-- THE EXERCISE --
Can you recast the lines from the very first one through the line containing "coord(593,117)", both included, as a JSON list of strings with one string per line and blank lines omitted?

-- GIVEN DATA --
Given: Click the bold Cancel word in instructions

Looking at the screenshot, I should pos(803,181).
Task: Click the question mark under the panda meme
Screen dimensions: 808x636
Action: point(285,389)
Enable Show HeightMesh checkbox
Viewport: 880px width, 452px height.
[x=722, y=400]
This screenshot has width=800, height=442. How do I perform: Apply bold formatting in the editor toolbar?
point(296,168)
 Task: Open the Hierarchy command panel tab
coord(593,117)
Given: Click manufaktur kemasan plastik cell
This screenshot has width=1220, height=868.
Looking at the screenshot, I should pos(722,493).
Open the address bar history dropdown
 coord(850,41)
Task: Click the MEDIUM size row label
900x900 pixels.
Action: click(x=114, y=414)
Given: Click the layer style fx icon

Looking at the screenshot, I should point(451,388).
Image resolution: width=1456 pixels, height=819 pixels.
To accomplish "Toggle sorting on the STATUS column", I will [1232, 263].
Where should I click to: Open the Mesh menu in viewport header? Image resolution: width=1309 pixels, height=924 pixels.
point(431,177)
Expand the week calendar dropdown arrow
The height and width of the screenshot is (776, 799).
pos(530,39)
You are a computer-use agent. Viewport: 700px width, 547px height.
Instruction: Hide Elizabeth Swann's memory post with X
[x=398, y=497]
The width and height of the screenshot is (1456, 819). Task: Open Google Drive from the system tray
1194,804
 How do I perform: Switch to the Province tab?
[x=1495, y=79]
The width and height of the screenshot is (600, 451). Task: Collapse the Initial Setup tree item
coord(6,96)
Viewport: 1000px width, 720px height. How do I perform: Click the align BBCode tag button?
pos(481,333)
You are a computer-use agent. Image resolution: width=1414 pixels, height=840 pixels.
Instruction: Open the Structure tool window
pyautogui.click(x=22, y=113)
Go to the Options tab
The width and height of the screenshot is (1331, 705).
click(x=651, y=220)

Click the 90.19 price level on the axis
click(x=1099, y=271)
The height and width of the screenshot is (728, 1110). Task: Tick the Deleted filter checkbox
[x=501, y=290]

-- WRITTEN ANSWER --
[
  "Given: Click the bold Cancel word in instructions",
  "Looking at the screenshot, I should pos(803,181).",
  "Task: Click the question mark under the panda meme",
  "Screen dimensions: 808x636",
  "Action: point(285,389)",
  "Enable Show HeightMesh checkbox",
  "Viewport: 880px width, 452px height.",
  "[x=722, y=400]",
  "This screenshot has width=800, height=442. How do I perform: Apply bold formatting in the editor toolbar?",
  "point(296,168)",
  " Task: Open the Hierarchy command panel tab",
  "coord(593,117)"
]